- Consignes -
• a. Reproduisez mot pour mot le passage du texte sur les ZUS qui commence aux mots "Comment évolue la" et s'arrête après les mots "pas très enthousiasmant.".
• b. D'après le texte sur les ZUS, pourquoi faut-il comparer le chômage des ZUS à celui des autres quartiers de la même agglomération plutôt qu'au taux national ? Répondez en une à trois phrases.
• c. Répondez à ces questions à partir du texte sur les ZUS :
(i) Combien y a-t-il de zones urbaines sensibles ?
(ii) Quel était le taux de chômage dans les ZUS en 2008 ?
(iii) Quel était en 2006 le rapport entre le taux de chômage des ZUS et celui des quartiers hors ZUS des agglomérations ayant une ZUS ?

- Page -
########################################
Comment évolue la situation dans les quartiers les plus défavorisés ? Les 716 "zones urbaines sensibles" pour les non initiés ? L’arrivée au Gouvernement de Fadela Amara, issue de ces quartiers, et la volonté proclamée (par la loi du 1er août 2003 « pour la ville et la rénovation urbaine ») de « réduire d’au moins un tiers le nombre de chômeurs dans les ZUS sur une période de cinq ans, et de rapprocher le taux de chômage de l’ensemble des ZUS de celui de leur agglomération de référence » avaient suscité bien des espoirs. Le rapport 2009 de l’Observatoire national des ZUS (ONZUS), permet de dresser un premier bilan. A vrai dire, pas très enthousiasmant.
Cinq ans après, force est de constater que l’on reste très éloigné de l’objectif de réduction d’un tiers du nombre de chômeurs (ou du taux de chômage, on ne sait trop). En 2003, le taux de chômage dans les zones urbaines sensibles s’élevait à 17,2 %, alors que, dans les « quartiers hors ZUS des agglomérations urbaines possédant des ZUS », il s’établissait à 8,7 %. C’est en effet cette comparaison qui est pertinente, et non celle avec le taux de chômage national. Parce que, pour les habitants des quartiers sensibles, c’est la comparaison avec le reste de l’agglomération dans laquelle ils vivent qui importe : ce qu’ils voient et ressentent, c’est qu’ils sont plus mal lotis que les autres habitants de la même agglomération. En 2008, le taux de chômage « ZUS » a légèrement diminué (16,9 %), mais hors de ces quartiers l’amélioration est nettement plus sensible (7,7 %). Le rapport entre taux de chômage ZUS et taux de chômage « hors ZUS des agglomérations ayant une ZUS » n’a cessé de se dégrader tout au long de la période, puisqu’il est passé de 1,98 (en 2003) à 2,07 en 2006, pour atteindre en 2008 2,19. Dit autrement : le train de la reprise de l’emploi, dans une agglomération, a servi aux habitants hors de ces zones urbaines davantage qu’aux habitants de celles-ci.
########################################
- Données fournies -
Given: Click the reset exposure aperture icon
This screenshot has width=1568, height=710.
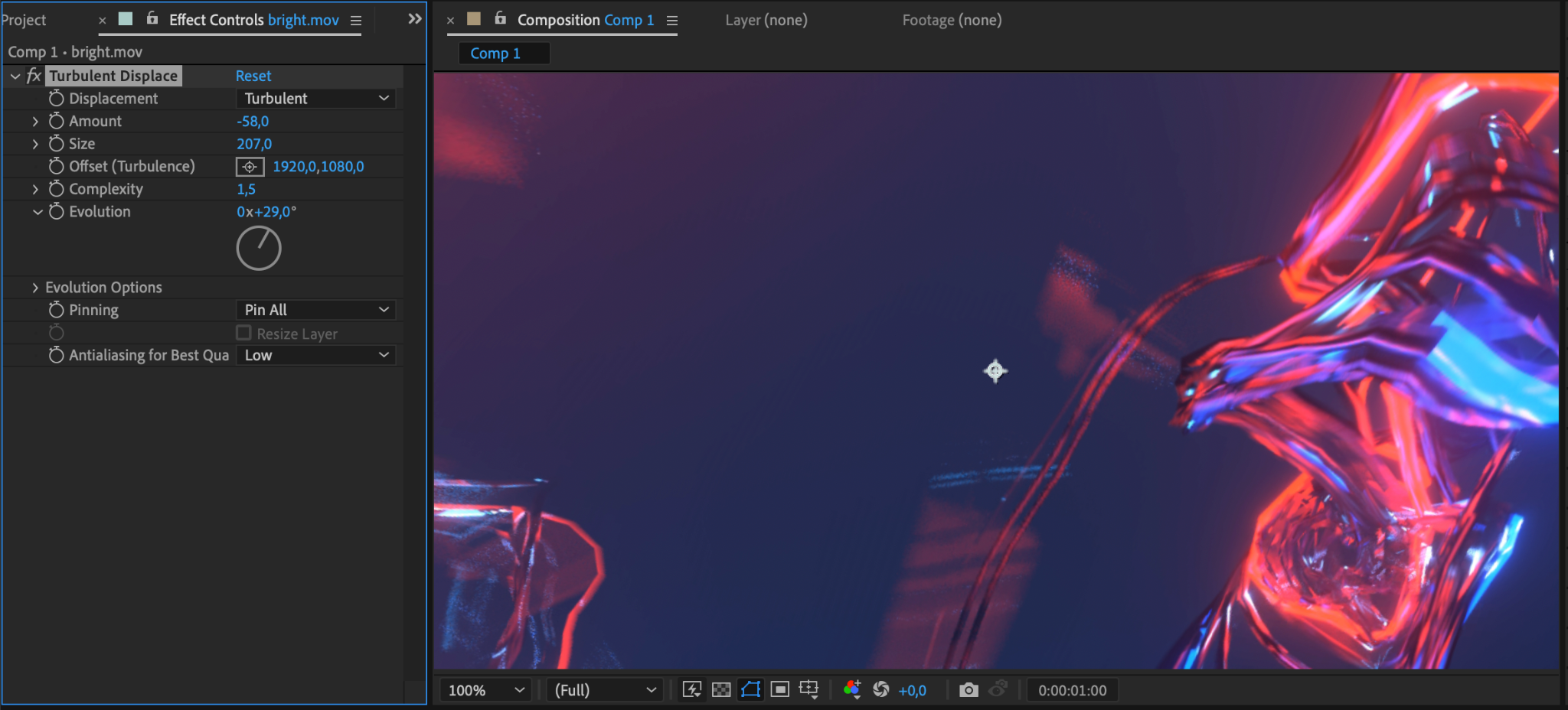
########################################
- Bonnes réponses -
• a.
Comment évolue la situation dans les quartiers les plus défavorisés ? Les 716 "zones urbaines sensibles" pour les non initiés ? L’arrivée au Gouvernement de Fadela Amara, issue de ces quartiers, et la volonté proclamée (par la loi du 1er août 2003 « pour la ville et la rénovation urbaine ») de « réduire d’au moins un tiers le nombre de chômeurs dans les ZUS sur une période de cinq ans, et de rapprocher le taux de chômage de l’ensemble des ZUS de celui de leur agglomération de référence » avaient suscité bien des espoirs. Le rapport 2009 de l’Observatoire national des ZUS (ONZUS), permet de dresser un premier bilan. A vrai dire, pas très enthousiasmant.

• b. Pour les habitants des quartiers sensibles, c'est la comparaison avec le reste de leur agglomération qui compte. Ce qu'ils voient et ressentent, c'est qu'ils sont plus mal lotis que les autres habitants de la même agglomération.

• c.
(i) 716
(ii) 16,9 %
(iii) 2,07